Lo dejamos todo y nos fuimos a vivir al campo con nuestros 7 perros

Hace dos años empezamos un gran viaje. Nuestras vidas de repente combiaron por completo, vinieron dias muy oscuros, muy fuertes donde no veíamos la luz al final del túnel. Era como si de repente la vida te empujara al vacío y te hiciera replantear absolutamente todo. 

 

Así que iniciamos este viaje, siempre junto a los perros y a nuestra hija. Ellos, sí que fueron fuertes, durante estos años me impresionó cómo vivieron a nuestro lado el proceso, se adaptaron a todas las situaciones, y nos mantuvieron fuertes y firmes, siempre recordándonos en esa montaña rusa, a donde teníamos que llegar. 

 

Dejamos nuestra vida en la ciudad, renunciamos a nuestros trabajos estables y rígidos, que nos daban una infinita seguridad económica pero una infinita infelicidad. Y contra viento y marea, nos escuchamos y decidimos irnos a vivir al campo y empezar de cero. 

 

Desde hace 10 años, que empezamos a construir nuestra familia, descubrimos que nos encantaba el campo, la naturaleza, y los animales, pero nunca nos habíamos arriesgado a tomar la decisión de renunciar a nuestras vidas aburridas, estresantes, donde teníamos que cumplir con tantos estándares, y donde no sabíamos cómo dejar de ser fieles a tantas creencias limitantes. Y luego, con una hija y 7 perros menos que se nos iba a ocurrir semejante locura. Nuestra hija necesitaba una vida tradicional. 

 

Hasta que la vida nos estrelló con todas sus fuerzas y nos ayudó a saltar.

 

Los perros fueron esa lucecita, ese impulso que nos mantuvo conectados con la naturaleza y nos mantienen fuertes recordándonos dia a dia a donde debemos de mirar. 

 

Queríamos vivir de manera simple. En coherencia con nuestro corazón, y paso a pasito lo fuimos logrando. Y entonces de repente la felicidad y el significado de todas las cosas cobroron otro valor…

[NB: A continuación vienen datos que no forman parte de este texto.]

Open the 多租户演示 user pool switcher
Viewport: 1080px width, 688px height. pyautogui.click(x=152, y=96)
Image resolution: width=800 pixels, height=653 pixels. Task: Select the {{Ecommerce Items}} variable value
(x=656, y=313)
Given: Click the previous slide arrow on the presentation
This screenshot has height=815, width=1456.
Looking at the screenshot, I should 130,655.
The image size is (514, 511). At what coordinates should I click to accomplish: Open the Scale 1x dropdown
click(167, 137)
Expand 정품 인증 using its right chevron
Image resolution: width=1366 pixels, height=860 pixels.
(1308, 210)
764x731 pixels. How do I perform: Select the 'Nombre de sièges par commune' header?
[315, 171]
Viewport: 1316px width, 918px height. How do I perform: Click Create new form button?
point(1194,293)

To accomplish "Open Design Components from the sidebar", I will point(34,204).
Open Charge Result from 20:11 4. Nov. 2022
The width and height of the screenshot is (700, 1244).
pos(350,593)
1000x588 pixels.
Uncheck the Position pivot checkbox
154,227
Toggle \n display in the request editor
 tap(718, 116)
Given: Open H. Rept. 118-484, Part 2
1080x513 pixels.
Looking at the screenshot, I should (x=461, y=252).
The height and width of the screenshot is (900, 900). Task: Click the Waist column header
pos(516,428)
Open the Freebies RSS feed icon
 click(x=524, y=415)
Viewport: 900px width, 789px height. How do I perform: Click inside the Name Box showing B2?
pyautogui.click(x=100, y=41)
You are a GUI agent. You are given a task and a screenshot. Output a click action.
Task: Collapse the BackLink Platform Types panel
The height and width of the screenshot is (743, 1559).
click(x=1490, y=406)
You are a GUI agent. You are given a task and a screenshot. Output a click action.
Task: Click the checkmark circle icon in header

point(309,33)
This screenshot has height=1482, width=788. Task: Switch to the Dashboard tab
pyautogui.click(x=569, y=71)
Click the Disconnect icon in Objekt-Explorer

Ahora para nosotros el lujo se volvió en poder ver a nuestra hija conectar con la naturaleza, ver a nuestros perros libres y felices, respirar aire fresco, prender una chimenea bajo la luz de la luna, meditar viendo un atardecer, ver a nuestros perros revolcarse en el pasto, tomar el sol y escuchar los pajaritos cantar mientras estamos todos juntos y reunidos. 

 

Aún no tenemos nada resuelto, más que empezar de cero y apostarle a un nuevo camino ¿Pero alguna vez en la vida tenemos todo resuelto? Creo que la vida no va de eso, de lo que si va, para nosotros es sentir paz en nuestro corazón. Agradecemos todos los días por lo que somos, y nos hemos vuelto. Cada uno siendo su mejor proyecto, y todos los días trabajando en nosotros para mudar de piel. 

 

Y si volteamos a ver a nuestros perros, conectamos con la naturaleza y con nosotros mismos, entonces podemos ver eso: Hermosos seres viviendo un infinito presente nada más que con todo su amor.